5. ウイルスソフトの最新化、ID・パスワードの定期更新
パソコンにウイルス対策ソフトをインストールすることは当然ですが、常に最新のパターンファイルに更新することが必要です。自動で最新化される設定にしているか、ウイルス対策ソフトの契約切れなどでパターンファイルの更新が止まっていないか、定期的に確認を行うことが大切です。 また、パソコンや各利用システムに使用するパスワードの定期的な変更を行いましょう。システムによっては設定した期限ごとに強制的にパスワードの変更を求める機能を有するものがありますので利用することをお勧めします。
医療機関における情報漏えいの主な発生原因と具体的な事例
医療機関における個人情報漏えい事故は決して少なくありませんが、その原因は事例によって異なります。 ここでは、医療機関の情報漏えいの主な発生原因と、具体的な事例を3つに分けてご紹介します。

▶ **理解度チェック**:
1. 元の文書を「5. ウイルスソフトの最新化、ID・パスワードの定期更新」を含むところから「を3つに分けてご紹介します。」までもう一度書いてください。その際、「パターンファイル」を「定義ファイル」に書き換えてください。
2. 元の文書によると、システムによってはパスワードに関してどのような機能を持つものがありますか。
この後の資料は、元の文書とは別の出典から取ったものです。

▶ **提供資料**:

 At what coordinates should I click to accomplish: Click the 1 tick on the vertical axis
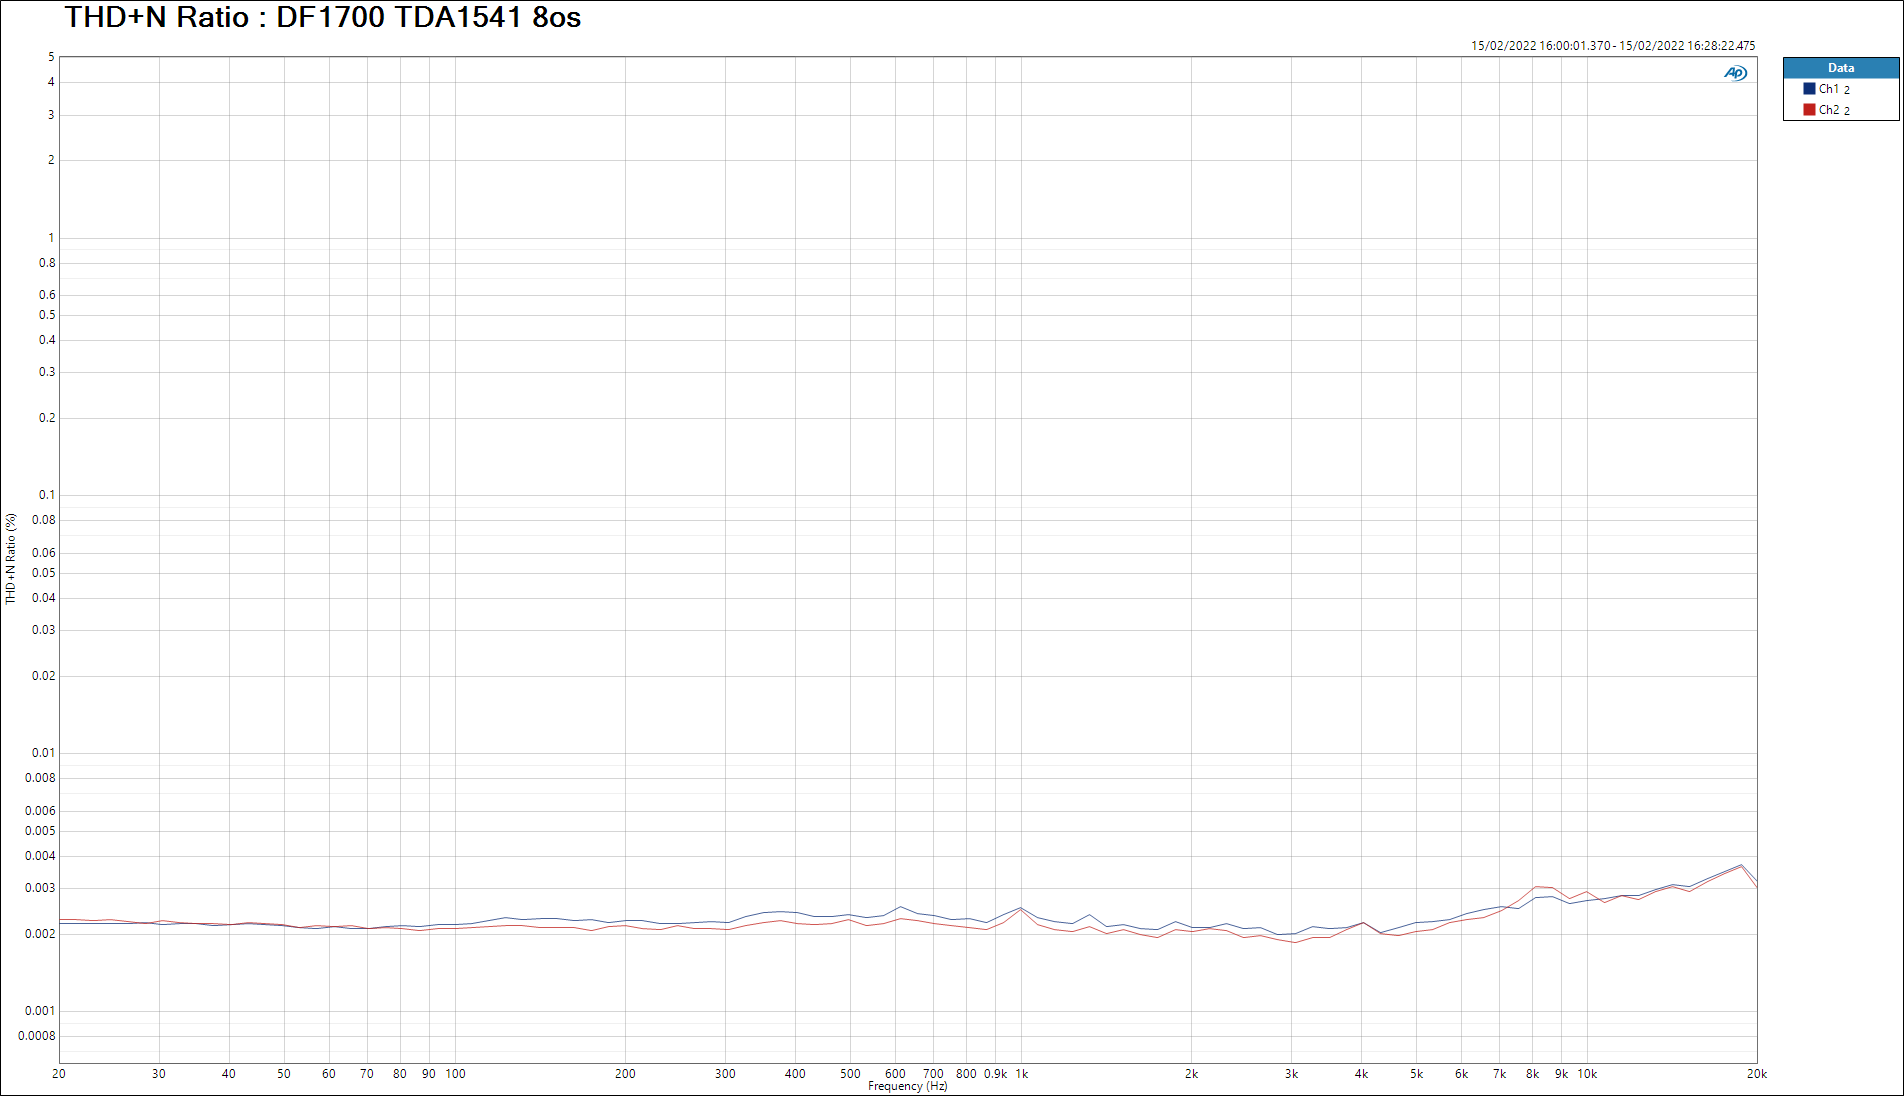(x=51, y=238)
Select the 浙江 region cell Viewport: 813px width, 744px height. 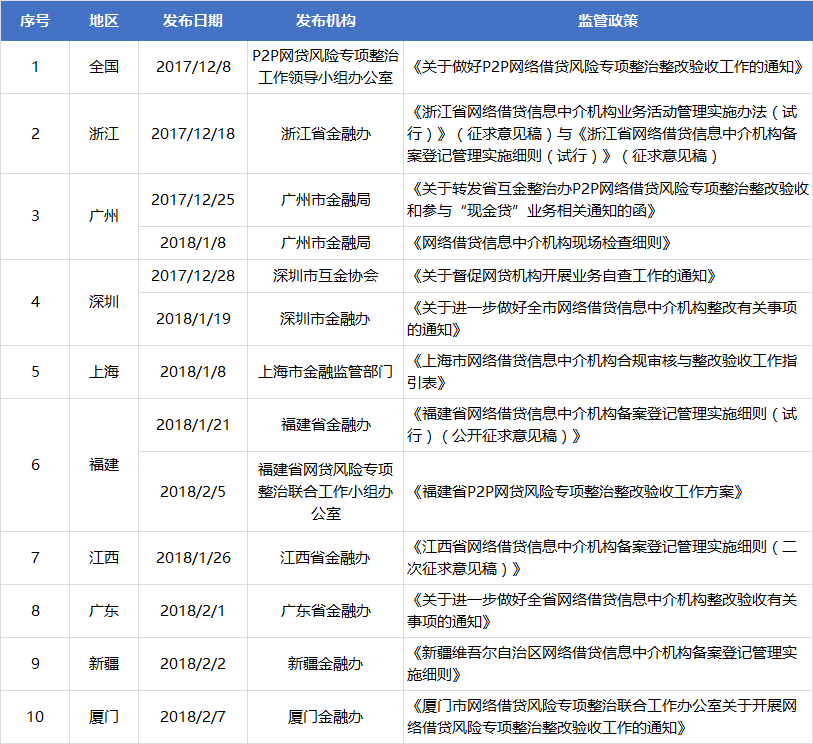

▶ **各課題の結果**:
1.
5. ウイルスソフトの最新化、ID・パスワードの定期更新
パソコンにウイルス対策ソフトをインストールすることは当然ですが、常に最新の定義ファイルに更新することが必要です。自動で最新化される設定にしているか、ウイルス対策ソフトの契約切れなどで定義ファイルの更新が止まっていないか、定期的に確認を行うことが大切です。 また、パソコンや各利用システムに使用するパスワードの定期的な変更を行いましょう。システムによっては設定した期限ごとに強制的にパスワードの変更を求める機能を有するものがありますので利用することをお勧めします。
医療機関における情報漏えいの主な発生原因と具体的な事例
医療機関における個人情報漏えい事故は決して少なくありませんが、その原因は事例によって異なります。 ここでは、医療機関の情報漏えいの主な発生原因と、具体的な事例を3つに分けてご紹介します。

2. 設定した期限ごとに、強制的にパスワードの変更を求める機能です。